Required work
What you write must match exactly the lines from the one with "You are a computer-use agent. Viewport: 540px" through the last line of the material below.
────
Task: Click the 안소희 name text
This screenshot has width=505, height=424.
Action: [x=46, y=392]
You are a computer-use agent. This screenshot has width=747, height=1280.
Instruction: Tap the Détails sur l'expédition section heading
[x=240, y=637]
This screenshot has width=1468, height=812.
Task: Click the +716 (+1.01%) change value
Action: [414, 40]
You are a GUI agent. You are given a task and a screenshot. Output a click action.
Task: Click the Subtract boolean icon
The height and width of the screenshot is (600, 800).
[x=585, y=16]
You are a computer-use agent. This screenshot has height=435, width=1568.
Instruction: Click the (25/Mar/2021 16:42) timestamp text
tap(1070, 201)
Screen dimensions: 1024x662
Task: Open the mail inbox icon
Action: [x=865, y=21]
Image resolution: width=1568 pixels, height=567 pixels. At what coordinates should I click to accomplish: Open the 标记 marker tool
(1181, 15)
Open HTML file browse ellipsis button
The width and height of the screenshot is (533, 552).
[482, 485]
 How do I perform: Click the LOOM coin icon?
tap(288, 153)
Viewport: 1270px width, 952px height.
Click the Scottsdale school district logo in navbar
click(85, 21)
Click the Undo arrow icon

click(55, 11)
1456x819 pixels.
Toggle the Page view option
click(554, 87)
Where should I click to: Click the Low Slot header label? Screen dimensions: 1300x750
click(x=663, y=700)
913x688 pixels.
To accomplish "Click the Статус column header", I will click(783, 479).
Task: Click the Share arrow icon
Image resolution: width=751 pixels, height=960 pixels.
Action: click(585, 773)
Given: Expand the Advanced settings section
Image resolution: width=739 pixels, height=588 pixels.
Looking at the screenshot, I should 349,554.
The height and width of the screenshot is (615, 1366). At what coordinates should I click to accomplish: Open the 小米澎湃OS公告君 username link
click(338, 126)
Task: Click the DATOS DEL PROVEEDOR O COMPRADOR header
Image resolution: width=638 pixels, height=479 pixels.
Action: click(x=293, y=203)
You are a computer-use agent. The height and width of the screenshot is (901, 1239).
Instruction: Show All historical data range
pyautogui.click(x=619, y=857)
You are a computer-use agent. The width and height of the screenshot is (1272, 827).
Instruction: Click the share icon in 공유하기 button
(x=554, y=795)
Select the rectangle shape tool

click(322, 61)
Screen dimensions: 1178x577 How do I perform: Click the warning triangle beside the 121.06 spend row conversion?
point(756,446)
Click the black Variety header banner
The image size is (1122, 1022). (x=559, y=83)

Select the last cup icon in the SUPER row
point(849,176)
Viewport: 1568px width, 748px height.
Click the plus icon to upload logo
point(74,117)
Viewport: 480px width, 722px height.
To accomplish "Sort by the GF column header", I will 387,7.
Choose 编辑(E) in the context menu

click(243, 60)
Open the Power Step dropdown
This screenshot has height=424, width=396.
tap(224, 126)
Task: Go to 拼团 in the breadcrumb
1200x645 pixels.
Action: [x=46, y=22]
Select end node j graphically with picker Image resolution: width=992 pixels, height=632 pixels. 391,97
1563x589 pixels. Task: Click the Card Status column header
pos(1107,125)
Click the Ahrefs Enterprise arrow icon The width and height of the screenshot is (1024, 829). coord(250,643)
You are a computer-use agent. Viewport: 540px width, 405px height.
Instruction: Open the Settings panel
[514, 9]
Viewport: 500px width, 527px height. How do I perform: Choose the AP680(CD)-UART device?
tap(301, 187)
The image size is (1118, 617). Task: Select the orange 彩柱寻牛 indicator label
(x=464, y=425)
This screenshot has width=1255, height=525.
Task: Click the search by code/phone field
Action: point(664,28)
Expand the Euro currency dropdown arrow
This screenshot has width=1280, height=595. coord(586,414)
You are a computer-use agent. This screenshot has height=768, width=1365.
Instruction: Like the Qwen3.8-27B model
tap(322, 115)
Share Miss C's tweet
────
Solution for this problem
You are a computer-use agent. Viewport: 540px width, 405px height.
Instruction: Open the Settings panel
[514, 9]
Viewport: 500px width, 527px height. How do I perform: Choose the AP680(CD)-UART device?
tap(301, 187)
The image size is (1118, 617). Task: Select the orange 彩柱寻牛 indicator label
(x=464, y=425)
This screenshot has width=1255, height=525.
Task: Click the search by code/phone field
Action: point(664,28)
Expand the Euro currency dropdown arrow
This screenshot has width=1280, height=595. coord(586,414)
You are a computer-use agent. This screenshot has height=768, width=1365.
Instruction: Like the Qwen3.8-27B model
tap(322, 115)
Share Miss C's tweet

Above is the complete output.